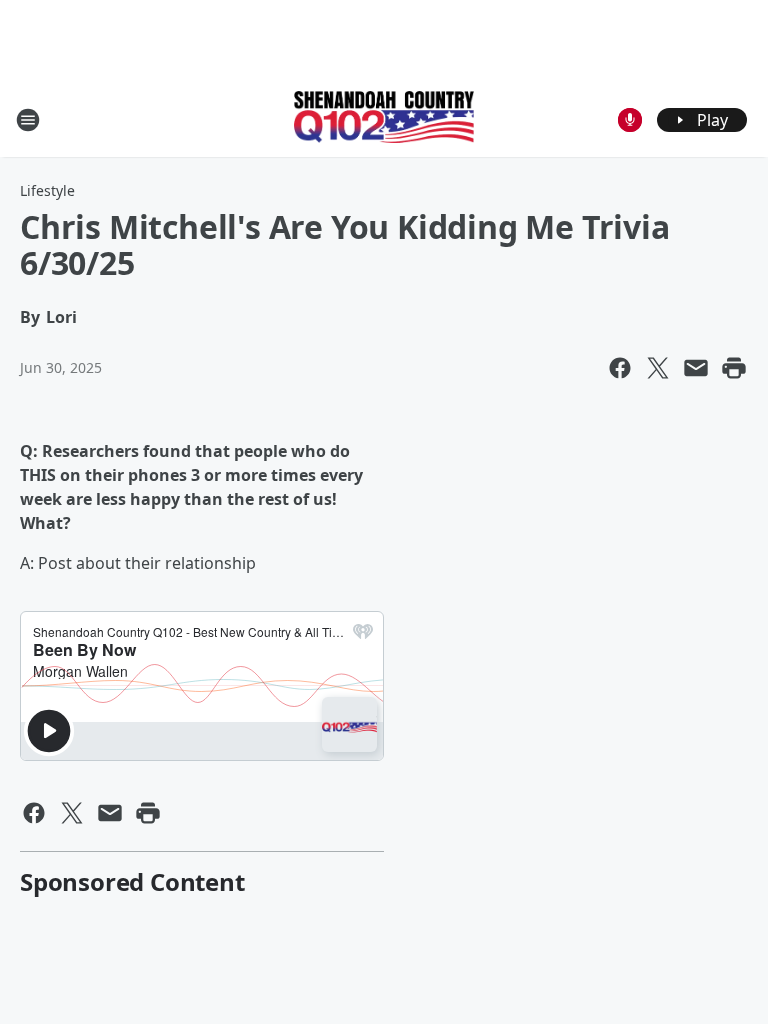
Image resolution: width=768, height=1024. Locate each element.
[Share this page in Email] (696, 368)
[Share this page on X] (658, 368)
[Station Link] (384, 119)
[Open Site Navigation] (28, 120)
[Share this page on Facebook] (620, 368)
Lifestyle (47, 190)
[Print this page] (734, 368)
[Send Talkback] (630, 120)
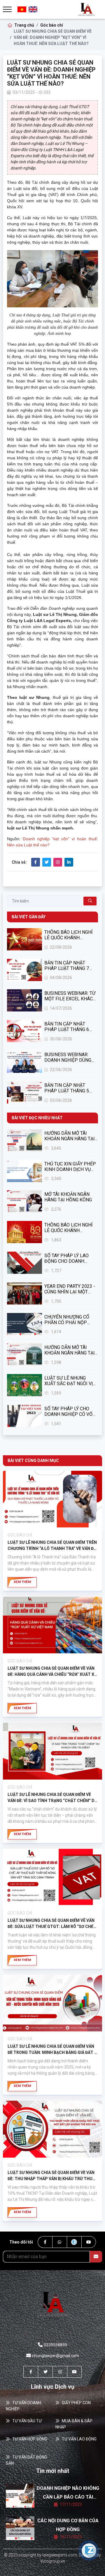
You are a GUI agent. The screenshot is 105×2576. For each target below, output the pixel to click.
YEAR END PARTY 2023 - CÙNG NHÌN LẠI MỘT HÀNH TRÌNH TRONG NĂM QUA (69, 1289)
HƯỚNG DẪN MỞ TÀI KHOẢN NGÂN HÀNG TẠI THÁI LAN (69, 1135)
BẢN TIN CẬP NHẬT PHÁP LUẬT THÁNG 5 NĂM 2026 (66, 1088)
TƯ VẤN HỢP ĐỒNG (29, 2439)
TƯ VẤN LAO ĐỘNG (79, 2439)
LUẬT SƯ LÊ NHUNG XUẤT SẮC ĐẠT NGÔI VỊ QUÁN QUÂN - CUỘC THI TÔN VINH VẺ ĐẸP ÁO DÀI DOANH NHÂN (69, 1380)
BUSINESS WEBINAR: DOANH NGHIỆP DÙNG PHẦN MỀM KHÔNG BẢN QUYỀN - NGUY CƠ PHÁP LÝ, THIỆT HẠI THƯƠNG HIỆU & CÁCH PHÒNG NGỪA (70, 1057)
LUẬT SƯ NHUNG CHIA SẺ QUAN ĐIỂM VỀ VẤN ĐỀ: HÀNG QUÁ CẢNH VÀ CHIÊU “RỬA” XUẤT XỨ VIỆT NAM (52, 1672)
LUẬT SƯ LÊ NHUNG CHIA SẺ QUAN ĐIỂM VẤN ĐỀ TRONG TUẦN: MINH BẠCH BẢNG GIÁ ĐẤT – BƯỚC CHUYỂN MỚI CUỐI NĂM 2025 (52, 2050)
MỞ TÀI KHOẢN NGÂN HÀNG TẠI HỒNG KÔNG (68, 1197)
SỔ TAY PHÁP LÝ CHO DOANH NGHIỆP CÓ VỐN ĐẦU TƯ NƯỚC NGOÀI (70, 1411)
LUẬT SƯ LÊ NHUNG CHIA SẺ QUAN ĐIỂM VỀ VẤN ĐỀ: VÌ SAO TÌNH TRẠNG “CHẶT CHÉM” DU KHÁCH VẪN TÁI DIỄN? (52, 1798)
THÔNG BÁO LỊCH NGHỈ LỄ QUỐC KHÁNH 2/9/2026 (68, 934)
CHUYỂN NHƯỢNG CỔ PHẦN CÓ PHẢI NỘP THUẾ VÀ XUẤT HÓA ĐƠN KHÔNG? (70, 1319)
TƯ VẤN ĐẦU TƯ (27, 2421)
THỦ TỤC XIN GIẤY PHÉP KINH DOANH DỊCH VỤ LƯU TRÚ (70, 1166)
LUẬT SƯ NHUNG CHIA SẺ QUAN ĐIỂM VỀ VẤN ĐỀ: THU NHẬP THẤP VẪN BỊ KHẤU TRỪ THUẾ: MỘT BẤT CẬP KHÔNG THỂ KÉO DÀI (52, 2176)
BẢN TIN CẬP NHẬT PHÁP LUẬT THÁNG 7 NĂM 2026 (66, 965)
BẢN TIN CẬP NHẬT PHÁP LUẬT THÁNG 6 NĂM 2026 (66, 1026)
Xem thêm (22, 1582)
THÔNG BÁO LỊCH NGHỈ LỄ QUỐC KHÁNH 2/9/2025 (68, 1227)
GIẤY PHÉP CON (76, 2402)
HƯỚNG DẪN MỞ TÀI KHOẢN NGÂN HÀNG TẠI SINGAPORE (69, 1350)
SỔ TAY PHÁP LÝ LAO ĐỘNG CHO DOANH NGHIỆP (66, 1258)
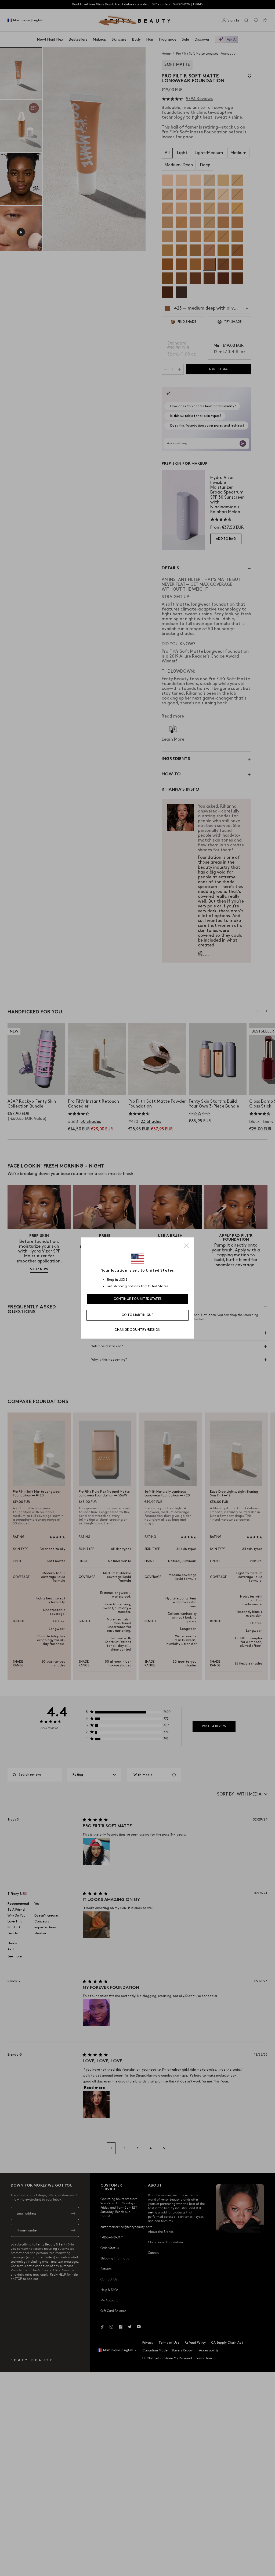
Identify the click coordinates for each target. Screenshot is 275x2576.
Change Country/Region (137, 1329)
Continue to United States (138, 1298)
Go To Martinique (137, 1315)
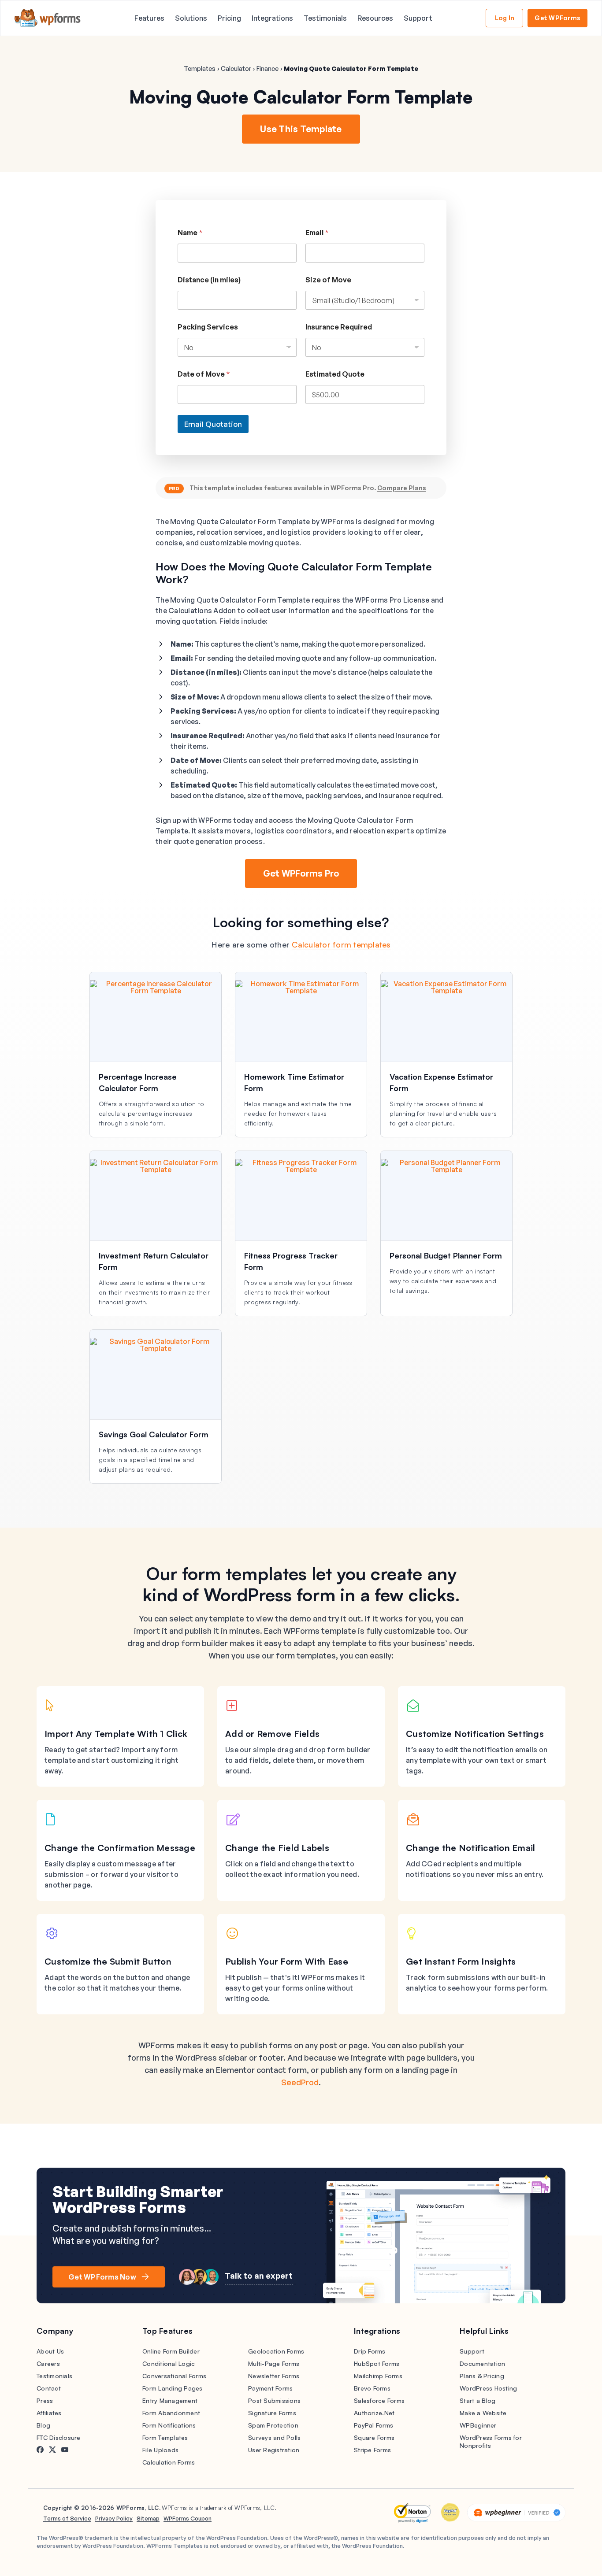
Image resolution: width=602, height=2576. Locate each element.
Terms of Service (67, 2518)
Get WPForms (557, 18)
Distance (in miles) (209, 280)
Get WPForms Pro (301, 873)
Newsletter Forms (273, 2376)
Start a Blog (477, 2400)
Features (149, 18)
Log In (505, 18)
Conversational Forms (174, 2376)
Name (190, 233)
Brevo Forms (372, 2388)
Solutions (191, 18)
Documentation (482, 2363)
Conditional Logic (168, 2363)
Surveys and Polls (274, 2437)
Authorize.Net (374, 2413)
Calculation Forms (168, 2462)
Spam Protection (273, 2425)
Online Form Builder (171, 2351)
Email (317, 233)
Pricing (229, 18)
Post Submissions (274, 2400)
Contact (49, 2388)
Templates (200, 68)
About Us (50, 2351)
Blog (43, 2425)
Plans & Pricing (482, 2376)
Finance (267, 68)
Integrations (272, 18)
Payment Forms (270, 2388)
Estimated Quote (334, 374)
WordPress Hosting (488, 2388)
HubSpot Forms (376, 2363)
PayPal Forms (373, 2425)
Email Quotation (213, 424)
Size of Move (328, 280)
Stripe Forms (372, 2450)
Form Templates (165, 2437)
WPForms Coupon (188, 2518)
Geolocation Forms (276, 2351)
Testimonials (325, 18)
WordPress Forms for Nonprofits (491, 2441)
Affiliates (49, 2413)
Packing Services (208, 327)
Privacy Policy (114, 2518)
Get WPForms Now (102, 2277)
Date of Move (204, 374)
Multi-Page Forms (273, 2363)
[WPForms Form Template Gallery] (48, 18)
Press (45, 2400)
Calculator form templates (341, 944)
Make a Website (483, 2413)
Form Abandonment (171, 2413)
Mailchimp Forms (378, 2376)
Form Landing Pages (172, 2388)
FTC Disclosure (59, 2437)
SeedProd (300, 2082)
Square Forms (374, 2437)
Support (418, 18)
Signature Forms (272, 2413)
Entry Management (169, 2400)
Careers (48, 2363)
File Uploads (160, 2450)
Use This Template (301, 128)
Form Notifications (169, 2425)
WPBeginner (478, 2425)
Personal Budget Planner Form (446, 1255)
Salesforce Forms (379, 2400)
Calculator (236, 68)
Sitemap (148, 2518)
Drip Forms (370, 2351)
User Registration (273, 2450)
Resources (375, 18)
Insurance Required (338, 327)
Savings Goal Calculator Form (153, 1434)
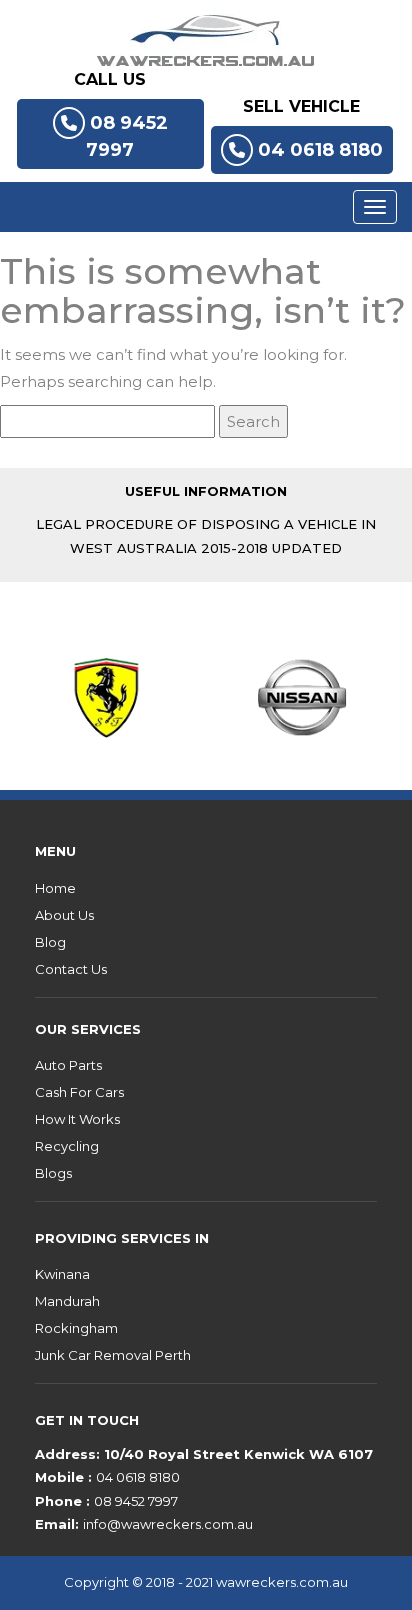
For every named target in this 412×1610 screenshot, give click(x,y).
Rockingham (76, 1328)
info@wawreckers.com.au (168, 1524)
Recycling (67, 1146)
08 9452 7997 (127, 136)
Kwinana (62, 1274)
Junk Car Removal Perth (113, 1355)
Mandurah (67, 1301)
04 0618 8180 (320, 150)
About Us (64, 915)
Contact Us (71, 969)
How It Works (77, 1119)
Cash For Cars (79, 1092)
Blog (50, 942)
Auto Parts (68, 1065)
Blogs (53, 1173)
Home (55, 888)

· · · · · · ·

» Problem description: Restate word for word every line from the top of the entries above to the line with "BẢN TIN CẬP NHẬT PHÁP LUẬT THÁNG 7", inclusive, and skip any pictures.

» Written response:
Image resolution: width=768, height=1024. Locate each element.
[Share this page in Email] (696, 368)
[Share this page on X] (658, 368)
[Station Link] (384, 119)
[Open Site Navigation] (28, 120)
[Share this page on Facebook] (620, 368)
Lifestyle (47, 190)
[Print this page] (734, 368)
[Send Talkback] (630, 120)
You are a GUI agent. The screenshot is 105×2576. For each target below, output the pixel to click.
YEAR END PARTY 2023 - CÙNG NHÌN LẠI MỘT HÀNH TRÌNH TRONG NĂM QUA (69, 1289)
HƯỚNG DẪN MỞ TÀI KHOẢN NGÂN HÀNG TẠI THÁI LAN (69, 1135)
BẢN TIN CẬP NHẬT PHÁP LUẬT THÁNG 5 NĂM 2026 (66, 1088)
TƯ VẤN HỢP ĐỒNG (29, 2439)
TƯ VẤN LAO ĐỘNG (79, 2439)
LUẬT SƯ LÊ NHUNG XUẤT SẮC ĐẠT NGÔI VỊ QUÁN QUÂN - CUỘC THI TÔN VINH VẺ ĐẸP ÁO DÀI DOANH NHÂN (69, 1380)
BUSINESS WEBINAR: DOANH NGHIỆP DÙNG PHẦN MỀM KHÔNG BẢN QUYỀN - NGUY CƠ PHÁP LÝ, THIỆT HẠI THƯƠNG HIỆU & CÁCH PHÒNG NGỪA (70, 1057)
LUẬT SƯ NHUNG CHIA SẺ QUAN ĐIỂM VỀ VẤN ĐỀ: HÀNG QUÁ CẢNH VÀ CHIÊU “RỬA” XUẤT XỨ VIỆT NAM (52, 1672)
LUẬT SƯ LÊ NHUNG CHIA SẺ QUAN ĐIỂM VẤN ĐỀ TRONG TUẦN: MINH BẠCH BẢNG GIÁ ĐẤT – BƯỚC CHUYỂN MỚI CUỐI NĂM 2025 (52, 2050)
MỞ TÀI KHOẢN NGÂN HÀNG TẠI HỒNG KÔNG (68, 1197)
SỔ TAY PHÁP LÝ CHO DOANH NGHIỆP CÓ VỐN ĐẦU TƯ NƯỚC NGOÀI (70, 1411)
LUẬT SƯ LÊ NHUNG CHIA SẺ QUAN ĐIỂM VỀ VẤN ĐỀ: VÌ SAO TÌNH TRẠNG “CHẶT CHÉM” DU KHÁCH VẪN TÁI DIỄN? (52, 1798)
THÔNG BÁO LỊCH NGHỈ LỄ QUỐC KHÁNH 2/9/2026 (68, 934)
CHUYỂN NHƯỢNG CỔ PHẦN CÓ PHẢI NỘP THUẾ VÀ XUẤT HÓA ĐƠN KHÔNG? (70, 1319)
TƯ VẤN ĐẦU TƯ (27, 2421)
THỦ TỤC XIN GIẤY PHÉP KINH DOANH DỊCH VỤ LƯU TRÚ (70, 1166)
LUẬT SƯ NHUNG CHIA SẺ QUAN ĐIỂM VỀ VẤN ĐỀ: THU NHẬP THẤP VẪN BỊ KHẤU TRỪ THUẾ: MỘT BẤT CẬP KHÔNG THỂ KÉO DÀI (52, 2176)
BẢN TIN CẬP NHẬT PHÁP LUẬT THÁNG 7 NĂM 2026 (66, 965)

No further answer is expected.